At Davos 2026, one of the most insightful conversations came from NVIDIA CEO Jensen Huang, who offered a grounded and practical way to understand what is really happening in the AI revolution. Far from focusing on chatbots or image generators, Huang framed AI as a massive infrastructure transformation—one that is already reshaping economies.
Huang described AI as a five-layer stack. At the foundation is energy, followed by chips and computing hardware, then cloud infrastructure, AI models, and finally the application layer, where real economic value is created. While applications attract the most attention, Huang stressed that none of them can exist without enormous investment in the lower layers. According to him, hundreds of billions have already been spent, with trillions more required.

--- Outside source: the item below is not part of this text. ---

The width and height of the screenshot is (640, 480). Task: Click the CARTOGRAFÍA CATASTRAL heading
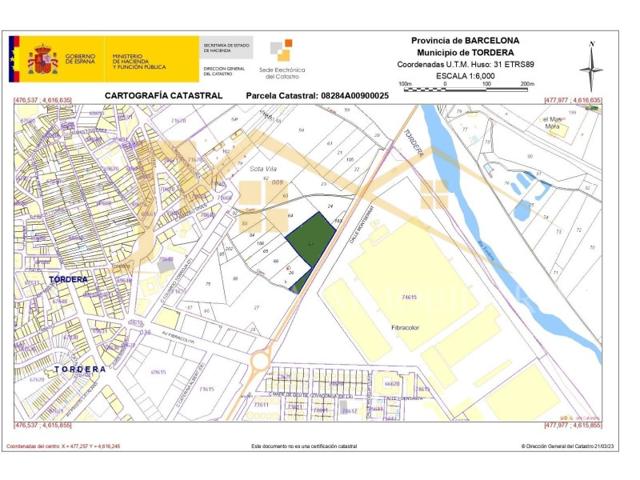(163, 96)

This scale helps explain why concerns about an “AI bubble” may be misplaced. Huang pointed to a simple indicator: the shortage and rising rental prices of GPUs, including older generations. That kind of demand signals real usage and supply constraints, not speculative excess.
He also highlighted how today’s AI differs from traditional software. Instead of following rigid, pre-written instructions, modern AI systems can understand unstructured data—images, text, sound—and reason in real time. As Huang put it, AI is no longer programmed in the classic sense; it is trained and taught, which fundamentally lowers barriers to innovation.
Three recent breakthroughs, in his view, accelerated AI’s shift into a true economic force: more reliable and grounded models, the rise of open reasoning models, and the emergence of physical AI—systems that can understand proteins, materials, and real-world physics. These advances are already transforming fields like manufacturing, robotics, and drug discovery.
For Europe, Huang saw a clear opportunity. With its strong industrial and scientific base, Europe is well positioned to lead in physical AI—if it invests seriously in energy and infrastructure. Without that foundation, regions risk becoming users of AI rather than builders of it.
The key takeaway from Davos was clear: AI is not just a software trend. It is the beginning of one of the largest infrastructure buildouts in modern history, and the decisions made today will determine who truly benefits from it tomorrow.